Copy the part of the post about illness and family word for word, from "I want hm to" to "are getting sicker.".

Selected text below:

I think my family would be better off without me and my illness. I want to suffer alone because my pain hurts them. They try to help, but the circle is broken. My husband thinks i am controlling him when i am on AB and ask him not to put an ingredient in the food that makes me naseuous. He is feeding himself and the kids and really tries to please me. But whenever i tell him what i really need he takes it as criticism, lack of gratitude and controlling. We did family counceling, but im too far down to get back to driving or add to schedule therapy or anything. My tone of voice is angry because it is hard for me to talk in a house of people who arent listening. I try to be nice and pray every night that i will be sweeter to my family, focus on loving them. I do not shower much at all. I pray in the morning for strength, and then sleep all day until the whole family comes home from school and work. Then i am bombarded with them and their needs and i also ask my husband this or that and he is immediately mad.
I want hm to just tell me that h doesnt want to be honest with me about
how miserable. Make him because of illness. I dont want to be with me either. If we face the truth, maybe we can move forward together in acceptance. I want to know what his secret methods of handling stress are or not. I think he needs antidepressants because he is a tyrant. He thinks if I didn't do this or that then he would be nice. But he doesn't reach out to love me in a wa that heals. He is focused on survival and is missing th spiritual component. We aren't healing together. We are getting sicker.

End of Selected text.
Source data below:

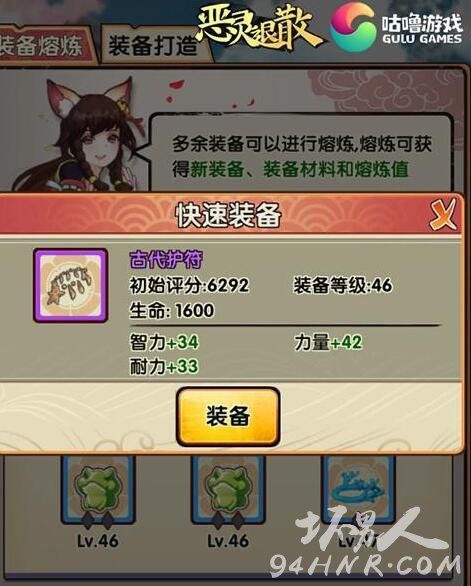Tap the Gulu Games logo
Image resolution: width=471 pixels, height=586 pixels.
[396, 27]
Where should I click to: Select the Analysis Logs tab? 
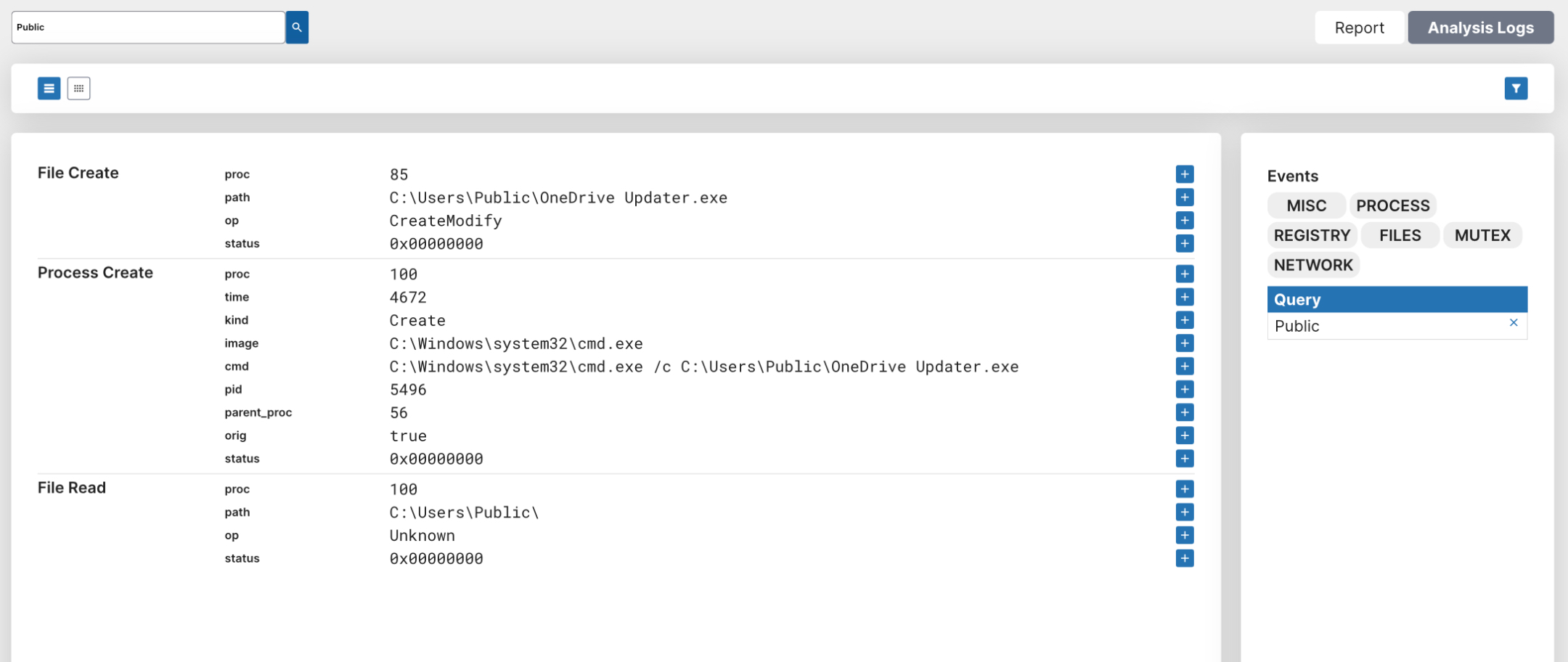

End of Source data.

:: Task response ::
I want hm to just tell me that h doesnt want to be honest with me about
how miserable. Make him because of illness. I dont want to be with me either. If we face the truth, maybe we can move forward together in acceptance. I want to know what his secret methods of handling stress are or not. I think he needs antidepressants because he is a tyrant. He thinks if I didn't do this or that then he would be nice. But he doesn't reach out to love me in a wa that heals. He is focused on survival and is missing th spiritual component. We aren't healing together. We are getting sicker.